Sí, suena un poco descabellado. Incluso me recuerda al irracional argumento que se usa para “motivarnos” a tener hijxs: “Si no tienes, ¿quién te cuidará de viejx?” —no me detendré a explicar por qué esa premisa está mal, ¿ok?
Pero al mismo tiempo… me hace sentido —lo de las amistades, digo. Porque cuesta entregarse genuinamente si no conoces lo suficiente a la otra persona. Y cuando digo “lo suficiente”, me refiero a años, momentos, anécdotas… a todo lo que te permite ver cómo alguien crece mientras tú también lo haces. Por algún motivo, presenciar ese desarrollo de personaje te da más confianza sobre la persona adulta que es hoy.
Entonces, si tuviste éxito, llegaste a los 25 o 30 con amigues del cole, de la infancia… tantos que no te alcanzan los dedos para contar. Tantos que se vuelve imposible reunirse en una sola fecha para tu cumple. Tantos que te es muy difícil elegir quién será tu madrina o padrino de bodas. Tal vez por eso hay tantos roles en una boda: testigxs, madrinas, damas de honor, la de los anillos, la del ramo, la de la pestaña…
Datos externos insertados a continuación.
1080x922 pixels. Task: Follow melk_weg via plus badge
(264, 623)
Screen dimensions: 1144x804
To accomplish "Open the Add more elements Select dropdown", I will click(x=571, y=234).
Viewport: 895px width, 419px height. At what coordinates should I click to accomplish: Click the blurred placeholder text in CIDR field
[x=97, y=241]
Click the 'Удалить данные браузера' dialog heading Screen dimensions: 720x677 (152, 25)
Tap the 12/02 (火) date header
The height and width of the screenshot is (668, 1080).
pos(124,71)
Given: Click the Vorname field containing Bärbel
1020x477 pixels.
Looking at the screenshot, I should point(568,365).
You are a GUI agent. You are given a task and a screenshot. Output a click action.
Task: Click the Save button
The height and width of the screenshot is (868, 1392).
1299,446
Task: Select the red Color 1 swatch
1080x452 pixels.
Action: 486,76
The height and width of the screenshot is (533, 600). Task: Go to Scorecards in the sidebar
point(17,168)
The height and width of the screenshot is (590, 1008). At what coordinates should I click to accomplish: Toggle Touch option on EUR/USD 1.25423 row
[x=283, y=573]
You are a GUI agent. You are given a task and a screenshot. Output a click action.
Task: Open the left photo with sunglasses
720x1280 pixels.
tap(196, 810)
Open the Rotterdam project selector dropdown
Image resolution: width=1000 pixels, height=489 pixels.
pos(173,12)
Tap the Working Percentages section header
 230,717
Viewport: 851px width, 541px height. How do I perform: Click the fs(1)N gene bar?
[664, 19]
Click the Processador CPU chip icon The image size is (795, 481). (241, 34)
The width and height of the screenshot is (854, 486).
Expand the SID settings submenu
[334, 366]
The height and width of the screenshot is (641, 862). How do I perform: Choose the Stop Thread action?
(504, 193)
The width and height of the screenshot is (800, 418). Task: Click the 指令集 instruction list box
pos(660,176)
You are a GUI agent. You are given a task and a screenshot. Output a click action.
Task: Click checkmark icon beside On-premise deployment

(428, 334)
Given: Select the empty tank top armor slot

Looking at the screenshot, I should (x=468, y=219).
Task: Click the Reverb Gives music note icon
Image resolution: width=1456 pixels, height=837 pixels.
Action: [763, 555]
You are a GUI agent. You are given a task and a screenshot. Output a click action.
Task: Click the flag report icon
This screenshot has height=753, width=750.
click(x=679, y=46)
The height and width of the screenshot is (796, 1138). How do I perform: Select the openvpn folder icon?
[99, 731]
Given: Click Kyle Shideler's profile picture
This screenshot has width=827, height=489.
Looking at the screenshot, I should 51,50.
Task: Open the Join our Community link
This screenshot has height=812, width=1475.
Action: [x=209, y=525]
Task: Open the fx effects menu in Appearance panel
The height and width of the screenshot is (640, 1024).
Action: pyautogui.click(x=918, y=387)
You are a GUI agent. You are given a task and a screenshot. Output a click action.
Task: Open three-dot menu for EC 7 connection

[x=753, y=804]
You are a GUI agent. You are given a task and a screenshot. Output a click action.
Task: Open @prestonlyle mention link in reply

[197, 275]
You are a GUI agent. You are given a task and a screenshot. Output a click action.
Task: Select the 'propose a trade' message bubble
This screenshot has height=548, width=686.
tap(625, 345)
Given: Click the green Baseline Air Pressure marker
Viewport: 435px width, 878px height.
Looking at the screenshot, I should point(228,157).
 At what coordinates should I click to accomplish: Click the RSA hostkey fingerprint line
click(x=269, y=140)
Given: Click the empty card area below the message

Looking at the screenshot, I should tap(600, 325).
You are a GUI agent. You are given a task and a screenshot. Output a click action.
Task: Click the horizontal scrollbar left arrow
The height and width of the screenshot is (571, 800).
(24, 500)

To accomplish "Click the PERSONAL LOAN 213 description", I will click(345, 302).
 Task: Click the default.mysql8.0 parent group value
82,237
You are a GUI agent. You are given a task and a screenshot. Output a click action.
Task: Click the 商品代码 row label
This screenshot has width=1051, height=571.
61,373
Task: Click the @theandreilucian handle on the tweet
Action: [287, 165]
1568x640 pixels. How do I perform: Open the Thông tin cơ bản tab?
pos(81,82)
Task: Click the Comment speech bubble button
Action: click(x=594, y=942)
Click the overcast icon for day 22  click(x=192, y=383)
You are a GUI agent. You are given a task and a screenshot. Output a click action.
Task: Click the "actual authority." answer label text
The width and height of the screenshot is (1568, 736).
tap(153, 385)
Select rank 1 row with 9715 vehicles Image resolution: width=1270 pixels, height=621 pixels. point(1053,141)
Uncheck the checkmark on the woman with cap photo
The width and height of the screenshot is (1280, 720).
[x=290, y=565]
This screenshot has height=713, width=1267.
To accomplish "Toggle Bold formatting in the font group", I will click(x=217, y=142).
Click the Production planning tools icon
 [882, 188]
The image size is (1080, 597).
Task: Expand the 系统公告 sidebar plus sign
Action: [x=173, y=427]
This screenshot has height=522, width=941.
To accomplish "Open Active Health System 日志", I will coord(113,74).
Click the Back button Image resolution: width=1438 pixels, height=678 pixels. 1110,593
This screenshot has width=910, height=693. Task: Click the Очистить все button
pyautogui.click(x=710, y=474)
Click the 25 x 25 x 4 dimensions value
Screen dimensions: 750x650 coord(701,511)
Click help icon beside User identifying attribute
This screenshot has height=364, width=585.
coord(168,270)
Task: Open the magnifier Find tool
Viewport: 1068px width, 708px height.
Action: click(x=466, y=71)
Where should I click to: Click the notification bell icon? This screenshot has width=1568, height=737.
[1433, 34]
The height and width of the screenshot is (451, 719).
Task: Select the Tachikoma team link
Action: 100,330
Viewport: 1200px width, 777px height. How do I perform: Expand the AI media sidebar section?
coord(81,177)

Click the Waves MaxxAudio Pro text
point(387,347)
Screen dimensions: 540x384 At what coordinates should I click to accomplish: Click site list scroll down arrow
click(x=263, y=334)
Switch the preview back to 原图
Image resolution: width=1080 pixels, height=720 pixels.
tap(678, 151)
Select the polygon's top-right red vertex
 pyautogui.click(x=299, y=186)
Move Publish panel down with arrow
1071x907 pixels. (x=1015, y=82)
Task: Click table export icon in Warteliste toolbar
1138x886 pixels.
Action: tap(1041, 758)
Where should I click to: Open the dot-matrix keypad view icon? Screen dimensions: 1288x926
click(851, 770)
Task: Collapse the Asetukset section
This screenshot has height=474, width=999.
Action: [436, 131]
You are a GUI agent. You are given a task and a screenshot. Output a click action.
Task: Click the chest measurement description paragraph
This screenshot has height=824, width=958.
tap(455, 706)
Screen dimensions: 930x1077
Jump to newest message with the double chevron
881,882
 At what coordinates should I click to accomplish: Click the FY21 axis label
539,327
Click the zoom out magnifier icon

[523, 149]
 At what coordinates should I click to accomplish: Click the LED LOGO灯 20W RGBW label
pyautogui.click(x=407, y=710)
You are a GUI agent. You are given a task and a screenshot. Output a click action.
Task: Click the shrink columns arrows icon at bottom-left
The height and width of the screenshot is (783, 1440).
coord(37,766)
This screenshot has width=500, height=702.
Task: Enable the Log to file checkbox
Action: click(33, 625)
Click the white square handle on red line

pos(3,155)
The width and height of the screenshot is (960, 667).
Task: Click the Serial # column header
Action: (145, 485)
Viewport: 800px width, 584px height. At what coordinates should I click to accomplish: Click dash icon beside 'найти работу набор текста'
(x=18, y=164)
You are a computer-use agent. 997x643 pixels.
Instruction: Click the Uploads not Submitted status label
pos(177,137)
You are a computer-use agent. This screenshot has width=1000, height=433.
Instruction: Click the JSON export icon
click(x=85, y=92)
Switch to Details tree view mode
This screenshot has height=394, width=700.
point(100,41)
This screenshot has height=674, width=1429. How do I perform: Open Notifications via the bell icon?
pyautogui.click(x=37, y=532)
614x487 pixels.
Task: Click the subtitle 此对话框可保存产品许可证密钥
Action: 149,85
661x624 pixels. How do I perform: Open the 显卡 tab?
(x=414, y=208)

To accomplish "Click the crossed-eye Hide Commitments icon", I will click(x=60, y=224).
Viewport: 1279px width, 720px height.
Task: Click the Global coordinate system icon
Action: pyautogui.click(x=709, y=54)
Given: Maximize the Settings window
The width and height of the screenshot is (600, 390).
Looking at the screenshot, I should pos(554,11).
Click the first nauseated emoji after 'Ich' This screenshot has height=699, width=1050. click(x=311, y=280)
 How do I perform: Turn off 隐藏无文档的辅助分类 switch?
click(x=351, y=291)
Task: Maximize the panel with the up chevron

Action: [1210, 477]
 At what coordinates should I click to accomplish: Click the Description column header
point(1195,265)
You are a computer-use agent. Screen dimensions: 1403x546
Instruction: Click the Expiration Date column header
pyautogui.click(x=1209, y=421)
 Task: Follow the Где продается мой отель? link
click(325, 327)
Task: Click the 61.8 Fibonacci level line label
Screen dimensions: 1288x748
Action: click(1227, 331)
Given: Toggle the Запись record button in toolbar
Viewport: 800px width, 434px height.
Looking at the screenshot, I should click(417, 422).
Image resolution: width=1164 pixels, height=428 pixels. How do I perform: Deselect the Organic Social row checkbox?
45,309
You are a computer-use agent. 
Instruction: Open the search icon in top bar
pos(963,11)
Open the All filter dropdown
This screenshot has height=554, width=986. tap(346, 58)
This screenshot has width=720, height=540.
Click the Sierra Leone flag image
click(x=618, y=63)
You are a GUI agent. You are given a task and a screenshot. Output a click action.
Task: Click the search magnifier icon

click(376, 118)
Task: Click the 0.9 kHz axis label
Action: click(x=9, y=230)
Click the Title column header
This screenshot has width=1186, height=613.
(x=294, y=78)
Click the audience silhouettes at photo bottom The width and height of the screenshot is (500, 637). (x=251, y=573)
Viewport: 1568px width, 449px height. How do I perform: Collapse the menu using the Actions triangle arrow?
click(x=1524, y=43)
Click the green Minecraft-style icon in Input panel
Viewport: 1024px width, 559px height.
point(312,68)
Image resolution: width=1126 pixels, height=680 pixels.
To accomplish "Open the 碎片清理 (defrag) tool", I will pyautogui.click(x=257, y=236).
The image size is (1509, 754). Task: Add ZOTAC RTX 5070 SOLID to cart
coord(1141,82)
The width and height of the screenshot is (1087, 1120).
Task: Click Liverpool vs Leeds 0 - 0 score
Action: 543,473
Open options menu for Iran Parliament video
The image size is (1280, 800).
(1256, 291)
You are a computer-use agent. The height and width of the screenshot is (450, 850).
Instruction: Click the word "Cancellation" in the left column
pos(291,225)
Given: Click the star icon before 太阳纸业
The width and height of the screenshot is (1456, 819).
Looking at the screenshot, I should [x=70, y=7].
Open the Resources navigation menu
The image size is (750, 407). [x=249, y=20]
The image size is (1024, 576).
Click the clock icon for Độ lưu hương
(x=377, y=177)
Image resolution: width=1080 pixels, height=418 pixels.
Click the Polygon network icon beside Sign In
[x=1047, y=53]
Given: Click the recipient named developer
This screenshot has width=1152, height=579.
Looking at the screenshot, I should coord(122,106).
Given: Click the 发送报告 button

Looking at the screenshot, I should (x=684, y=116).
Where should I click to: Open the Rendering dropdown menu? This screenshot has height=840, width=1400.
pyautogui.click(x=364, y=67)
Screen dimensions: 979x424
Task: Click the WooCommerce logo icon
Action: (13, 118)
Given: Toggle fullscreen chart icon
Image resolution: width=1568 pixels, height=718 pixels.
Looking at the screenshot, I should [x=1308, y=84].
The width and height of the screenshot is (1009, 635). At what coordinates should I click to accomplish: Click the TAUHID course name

Y de pronto, te encuentras compartiendo una cena de Navidad con muchas familias ramificadas. De pronto, la vejez se siente un camino dulce, en el que no dejas el teléfono nunca porque no paran de mandarte fotos y videos. Comparten pastillas, recetas caseras, males que se vuelven menos dolorosos porque estás en compañía, aunque sea desde lejos.
Te imaginas una vida en la que valió la pena apurarte en albergar tantas amistades como fuera posible porque —una vez más— la adultez se hizo menos solitaria.
Suena lindo, ¿no?
Yo me lo he imaginado mil veces. Podría decir que desde que estaba en primaria.
Desde que mis queridos mejores amigxs decidieron aplicarme la ley del hielo porque me defendí de sus insultos. No me hablaron durante todo un bimestre.
Me lo imaginé de nuevo cuando me cambié de secundaria. Todxs ya tenían sus grupos armados, y yo pasaba los recreos junto a la tutora porque no lograba encajar con su estándar de inteligencia.
Me lo imaginé, mucho más aún, cuando logré tener una mejor amiga… quien terminó dejándome de lado cuando conoció a otras personas en la misma universidad a la que ingresamos juntas.
Cada vez que perdía una amistad, en mi cabeza resonaba como eco:
Si sigues perdiendo amistades, te quedarás sola.
Esa premisa ha sido una mochila de piedra presente en cada desilusión. No solo en el contexto de amistad, familiar también —y romántica de paso.
Sobre todo, en los días más difíciles pienso que he fallado en construir MÁS amistades que puedan sostenerme cuando solo quiero no existir.
*Mensaje de grupo de whatsapp
*Tal te mandó un Tiktok
*Escribiendo…
*Oye, cuándo un café?
Como un ventarrón que me atraviesa la cara para despertarme de ese loop de pensamiento, hacen su mágica aparición esos cuatro gatos que, efectivamente, me sostienen. Y que —aunque no lo sepan— siempre tendrán guardado un espacio en mi Navidad.
La ilusión de Roberto Carlos sobre tener un millón de amigos es compartida por un millón de personas. Pero, ahora creo que no se refería, literalmente, a la cantidad en sí.
No se trata de coleccionar personas que nos digan solo lo que queremos oír como cuando éramos niñes —si nos gustaba el mismo color, ya éramos besties—. O repitan en coro todo lo que queremos hacer para “así más fuerte poder cantar” —Roberto Carlos, todo un visionario.
Se trata de encontrar personas que genuinamente agradezcan tenerte en su vida y viceversa. Personas que te eligen todos los días —en lenguaje de TikTok— “mantengan la racha”. Y sabes que incluso en los días que no quieres existir, ellos tampoco, pero a tu lado.
Día tras día convivimos con mucho ruido amical. Pero solo aquellas voces que reconocemos como melodías honestas y constantes son las que merecen ser atesoradas. Son esas mismas las que, probablemente, dentro de treinta años, escucharemos al otro lado del teléfono contándonos sobre sus nietos o sobre su último viaje a esa ciudad que siempre soñaron conocer.
Es un privilegio poder presentar a alguien como “un amigo de la infancia”, “mi mejor amiga del cole” o “la conozco desde que tengo memoria”.
Pero también lo es decir que esos cuatro gatos que conociste por coincidencias de la vida son, hoy, a quienes decides llamar tu millón de amigos.